*** THE RECORDS Section Begins ***

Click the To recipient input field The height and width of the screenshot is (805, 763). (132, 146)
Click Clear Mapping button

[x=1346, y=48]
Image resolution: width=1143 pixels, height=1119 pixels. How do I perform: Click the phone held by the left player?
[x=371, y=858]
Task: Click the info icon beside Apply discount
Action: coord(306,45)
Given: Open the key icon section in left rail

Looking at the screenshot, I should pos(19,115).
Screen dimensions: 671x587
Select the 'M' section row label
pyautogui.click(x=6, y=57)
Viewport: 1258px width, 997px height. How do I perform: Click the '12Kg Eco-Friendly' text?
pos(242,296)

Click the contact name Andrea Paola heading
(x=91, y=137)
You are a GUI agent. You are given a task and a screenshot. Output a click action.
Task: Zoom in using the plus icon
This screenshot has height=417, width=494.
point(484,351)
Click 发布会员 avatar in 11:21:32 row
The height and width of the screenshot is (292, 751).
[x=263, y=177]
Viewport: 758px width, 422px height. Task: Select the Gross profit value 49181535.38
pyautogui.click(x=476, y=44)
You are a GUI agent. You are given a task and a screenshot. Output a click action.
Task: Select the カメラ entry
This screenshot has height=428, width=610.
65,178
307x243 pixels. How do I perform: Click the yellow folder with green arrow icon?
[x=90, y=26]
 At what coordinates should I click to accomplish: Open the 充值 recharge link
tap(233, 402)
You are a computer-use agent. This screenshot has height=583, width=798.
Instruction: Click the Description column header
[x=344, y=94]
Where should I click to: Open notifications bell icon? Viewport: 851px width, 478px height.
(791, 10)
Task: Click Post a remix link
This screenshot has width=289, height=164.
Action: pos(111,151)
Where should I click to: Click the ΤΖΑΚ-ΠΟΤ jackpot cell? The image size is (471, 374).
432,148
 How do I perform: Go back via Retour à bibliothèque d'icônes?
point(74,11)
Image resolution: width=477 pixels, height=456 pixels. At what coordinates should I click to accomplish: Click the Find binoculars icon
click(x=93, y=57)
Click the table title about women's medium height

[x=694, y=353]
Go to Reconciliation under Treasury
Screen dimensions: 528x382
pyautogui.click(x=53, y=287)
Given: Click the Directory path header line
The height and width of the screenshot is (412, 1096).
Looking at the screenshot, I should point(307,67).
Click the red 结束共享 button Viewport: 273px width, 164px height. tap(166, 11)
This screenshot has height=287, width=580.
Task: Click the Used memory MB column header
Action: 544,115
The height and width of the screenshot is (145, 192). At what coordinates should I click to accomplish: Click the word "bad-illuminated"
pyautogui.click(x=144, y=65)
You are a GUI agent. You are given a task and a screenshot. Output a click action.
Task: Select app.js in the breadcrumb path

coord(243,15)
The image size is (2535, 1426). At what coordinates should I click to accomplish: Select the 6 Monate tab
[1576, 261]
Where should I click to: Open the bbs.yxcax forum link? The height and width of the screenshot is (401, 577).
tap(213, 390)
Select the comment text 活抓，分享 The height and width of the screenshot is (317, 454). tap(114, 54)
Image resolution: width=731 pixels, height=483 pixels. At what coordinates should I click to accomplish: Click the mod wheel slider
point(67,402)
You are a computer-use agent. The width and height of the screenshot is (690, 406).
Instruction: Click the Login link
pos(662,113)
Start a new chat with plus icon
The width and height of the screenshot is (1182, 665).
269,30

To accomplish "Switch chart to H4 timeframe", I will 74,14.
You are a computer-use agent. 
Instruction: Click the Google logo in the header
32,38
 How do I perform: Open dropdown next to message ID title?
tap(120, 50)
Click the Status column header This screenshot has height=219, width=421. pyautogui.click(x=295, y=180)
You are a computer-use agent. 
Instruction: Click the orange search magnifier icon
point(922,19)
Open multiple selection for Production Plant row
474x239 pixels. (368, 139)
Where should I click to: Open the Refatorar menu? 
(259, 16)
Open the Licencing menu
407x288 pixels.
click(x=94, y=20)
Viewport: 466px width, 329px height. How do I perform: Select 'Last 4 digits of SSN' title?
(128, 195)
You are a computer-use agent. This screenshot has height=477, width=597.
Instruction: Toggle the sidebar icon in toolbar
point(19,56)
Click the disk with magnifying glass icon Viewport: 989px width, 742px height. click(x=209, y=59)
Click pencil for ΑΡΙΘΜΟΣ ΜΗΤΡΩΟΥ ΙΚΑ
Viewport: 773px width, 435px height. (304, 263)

*** THE RECORDS Section Ends ***

# [EXERCISE DIRECTIONS]
Print out all the material above, unaltered.

# [SOLUTION TO THIS TASK]
Click the To recipient input field The height and width of the screenshot is (805, 763). (132, 146)
Click Clear Mapping button

[x=1346, y=48]
Image resolution: width=1143 pixels, height=1119 pixels. How do I perform: Click the phone held by the left player?
[x=371, y=858]
Task: Click the info icon beside Apply discount
Action: coord(306,45)
Given: Open the key icon section in left rail

Looking at the screenshot, I should pos(19,115).
Screen dimensions: 671x587
Select the 'M' section row label
pyautogui.click(x=6, y=57)
Viewport: 1258px width, 997px height. How do I perform: Click the '12Kg Eco-Friendly' text?
pos(242,296)

Click the contact name Andrea Paola heading
(x=91, y=137)
You are a GUI agent. You are given a task and a screenshot. Output a click action.
Task: Zoom in using the plus icon
This screenshot has height=417, width=494.
point(484,351)
Click 发布会员 avatar in 11:21:32 row
The height and width of the screenshot is (292, 751).
[x=263, y=177]
Viewport: 758px width, 422px height. Task: Select the Gross profit value 49181535.38
pyautogui.click(x=476, y=44)
You are a GUI agent. You are given a task and a screenshot. Output a click action.
Task: Select the カメラ entry
This screenshot has height=428, width=610.
65,178
307x243 pixels. How do I perform: Click the yellow folder with green arrow icon?
[x=90, y=26]
 At what coordinates should I click to accomplish: Open the 充值 recharge link
tap(233, 402)
You are a computer-use agent. This screenshot has height=583, width=798.
Instruction: Click the Description column header
[x=344, y=94]
Where should I click to: Open notifications bell icon? Viewport: 851px width, 478px height.
(791, 10)
Task: Click Post a remix link
This screenshot has width=289, height=164.
Action: pos(111,151)
Where should I click to: Click the ΤΖΑΚ-ΠΟΤ jackpot cell? The image size is (471, 374).
432,148
 How do I perform: Go back via Retour à bibliothèque d'icônes?
point(74,11)
Image resolution: width=477 pixels, height=456 pixels. At what coordinates should I click to accomplish: Click the Find binoculars icon
click(x=93, y=57)
Click the table title about women's medium height

[x=694, y=353]
Go to Reconciliation under Treasury
Screen dimensions: 528x382
pyautogui.click(x=53, y=287)
Given: Click the Directory path header line
The height and width of the screenshot is (412, 1096).
Looking at the screenshot, I should point(307,67).
Click the red 结束共享 button Viewport: 273px width, 164px height. tap(166, 11)
This screenshot has height=287, width=580.
Task: Click the Used memory MB column header
Action: 544,115
The height and width of the screenshot is (145, 192). At what coordinates should I click to accomplish: Click the word "bad-illuminated"
pyautogui.click(x=144, y=65)
You are a GUI agent. You are given a task and a screenshot. Output a click action.
Task: Select app.js in the breadcrumb path

coord(243,15)
The image size is (2535, 1426). At what coordinates should I click to accomplish: Select the 6 Monate tab
[1576, 261]
Where should I click to: Open the bbs.yxcax forum link? The height and width of the screenshot is (401, 577).
tap(213, 390)
Select the comment text 活抓，分享 The height and width of the screenshot is (317, 454). tap(114, 54)
Image resolution: width=731 pixels, height=483 pixels. At what coordinates should I click to accomplish: Click the mod wheel slider
point(67,402)
You are a computer-use agent. The width and height of the screenshot is (690, 406).
Instruction: Click the Login link
pos(662,113)
Start a new chat with plus icon
The width and height of the screenshot is (1182, 665).
269,30

To accomplish "Switch chart to H4 timeframe", I will 74,14.
You are a computer-use agent. 
Instruction: Click the Google logo in the header
32,38
 How do I perform: Open dropdown next to message ID title?
tap(120, 50)
Click the Status column header This screenshot has height=219, width=421. pyautogui.click(x=295, y=180)
You are a computer-use agent. 
Instruction: Click the orange search magnifier icon
point(922,19)
Open multiple selection for Production Plant row
474x239 pixels. (368, 139)
Where should I click to: Open the Refatorar menu? 
(259, 16)
Open the Licencing menu
407x288 pixels.
click(x=94, y=20)
Viewport: 466px width, 329px height. How do I perform: Select 'Last 4 digits of SSN' title?
(128, 195)
You are a computer-use agent. This screenshot has height=477, width=597.
Instruction: Toggle the sidebar icon in toolbar
point(19,56)
Click the disk with magnifying glass icon Viewport: 989px width, 742px height. click(x=209, y=59)
Click pencil for ΑΡΙΘΜΟΣ ΜΗΤΡΩΟΥ ΙΚΑ
Viewport: 773px width, 435px height. (304, 263)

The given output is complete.